What to do:
Exclude the pictures and reproduce the remaining data exactly as written.

Extracted data:
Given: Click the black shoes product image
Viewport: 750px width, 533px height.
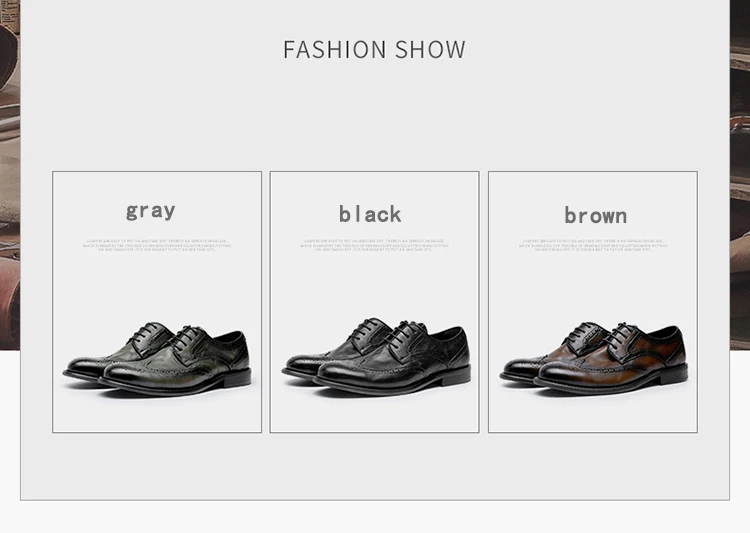Looking at the screenshot, I should coord(376,356).
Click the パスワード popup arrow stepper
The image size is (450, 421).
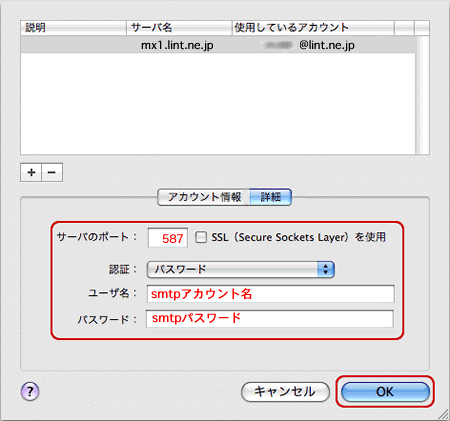pyautogui.click(x=325, y=269)
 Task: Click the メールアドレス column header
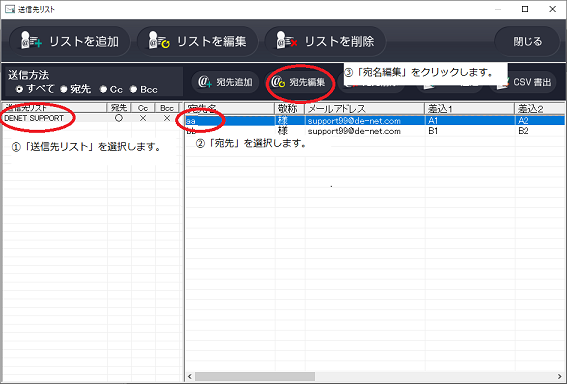click(364, 108)
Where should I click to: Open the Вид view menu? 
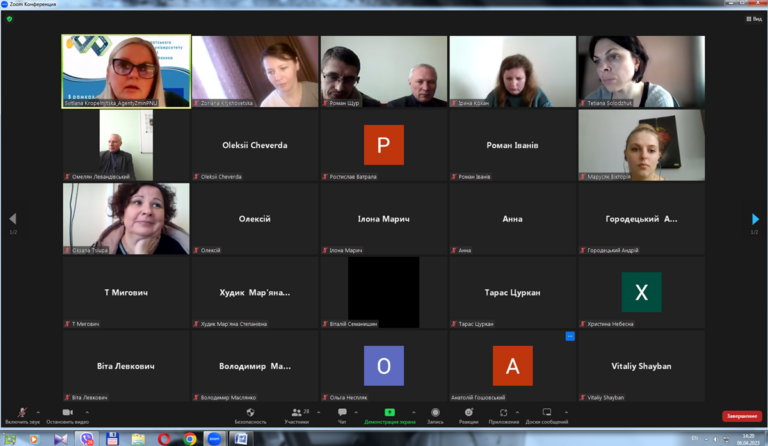point(754,19)
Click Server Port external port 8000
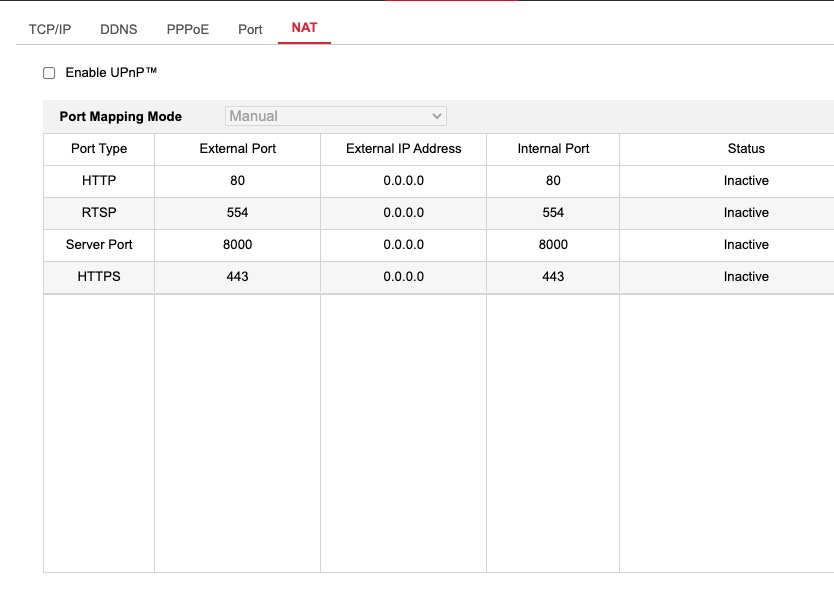 (x=237, y=245)
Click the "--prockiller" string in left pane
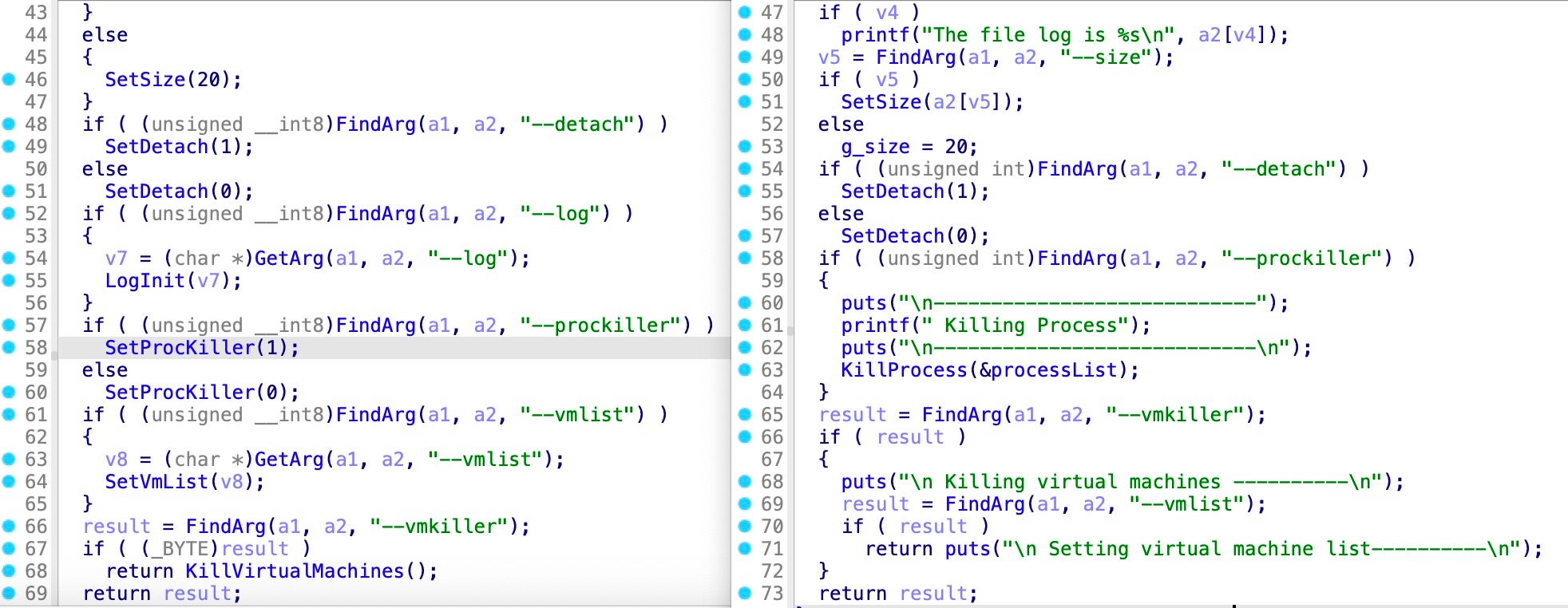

Answer space:
Given: Click the black shoes product image
Viewport: 750px width, 533px height.
Looking at the screenshot, I should coord(376,356).
Click the パスワード popup arrow stepper
The image size is (450, 421).
pyautogui.click(x=325, y=269)
 Task: Click the メールアドレス column header
click(364, 108)
Where should I click to: Open the Вид view menu? 
point(754,19)
Click Server Port external port 8000
 (x=237, y=245)
Click the "--prockiller" string in left pane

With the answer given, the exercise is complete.